There is a significant difference: the Universal Basic income is entirely based on the idea that we should decouple income and labour. Why? Because economic growth is less and less dependent from labour, and more and more dependent from technological innovation. Because we must stop running behind GDP growth and give us a chance to review balance between work and other pursuits in life. Because we ended up slaving away to get food and afford the rent. Because, finally, most social protection systems, whether sophisticated or not, are failing to address their main objective: prevent poverty, while creating time- and money-wasting bureaucratic bodies.

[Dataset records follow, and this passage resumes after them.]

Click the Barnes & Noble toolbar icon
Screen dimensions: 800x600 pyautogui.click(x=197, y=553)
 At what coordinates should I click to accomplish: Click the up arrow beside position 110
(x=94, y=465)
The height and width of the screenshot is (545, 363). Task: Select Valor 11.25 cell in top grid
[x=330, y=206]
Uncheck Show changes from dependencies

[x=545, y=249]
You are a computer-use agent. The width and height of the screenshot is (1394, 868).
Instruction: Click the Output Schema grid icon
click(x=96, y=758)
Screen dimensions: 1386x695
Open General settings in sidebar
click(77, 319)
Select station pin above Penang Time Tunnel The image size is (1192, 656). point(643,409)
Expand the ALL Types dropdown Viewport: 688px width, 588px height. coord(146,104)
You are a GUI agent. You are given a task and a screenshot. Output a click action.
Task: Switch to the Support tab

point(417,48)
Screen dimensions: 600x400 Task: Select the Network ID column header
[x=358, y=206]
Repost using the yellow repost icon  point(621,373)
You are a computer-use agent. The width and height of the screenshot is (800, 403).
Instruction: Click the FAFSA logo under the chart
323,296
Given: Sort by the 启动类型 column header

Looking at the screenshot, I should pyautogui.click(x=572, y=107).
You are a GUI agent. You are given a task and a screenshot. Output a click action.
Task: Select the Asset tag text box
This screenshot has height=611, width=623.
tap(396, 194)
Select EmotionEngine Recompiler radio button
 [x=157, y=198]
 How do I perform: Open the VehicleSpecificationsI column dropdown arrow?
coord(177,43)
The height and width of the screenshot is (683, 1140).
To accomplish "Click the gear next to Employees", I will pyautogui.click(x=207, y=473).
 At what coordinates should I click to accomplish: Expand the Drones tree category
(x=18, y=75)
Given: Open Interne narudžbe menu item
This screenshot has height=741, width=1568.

There exists a glut of university graduates whose skills are too often laid to waste in dead-end jobs and seemingly endless spates of joblessness, many of whom could well possess the skills necessary to boost the continent’s recovery.

Barb Jacobson, European Citizen Initiative for an Unconditional Basic Income

Discussions on how this constitutes a strong disincentive to work should take into account studies and experiments undertaken in this respect; for instance, the  so-called Mincome Programme, run in Canada between 1974 and 1979. The aim was to ascertain whether or not guaranteed income would inhibit productivity. The results showed that only two groups were affected negatively: new mothers, who spent more time with their children, and teenagers, who were fully immersed in studies and further education. As for financial feasibility:  the ‘where-do-we-find-money’ approach is usually symptomatic of the total lack of interest for a meaninfgul political discussion about something.

The ECI for an Unconditional Basic Income, launched in 2012, did not reach the minimum requirements foreseen by the treaties. However, it is a valuable idea that is still inspiring community efforts in several countries at different decision-making levels.


For instance, next year Switzerland will hold a vote on whether to implement a basic income of 2,500 francs per month for all citizens. And this is not the country’s first attempt to redress the balance. The Dutch city of Utrecht is about to experiment some basic income payments starting from January. These and other examples are an indication that change is already underway. And yes, that I’m radical, too.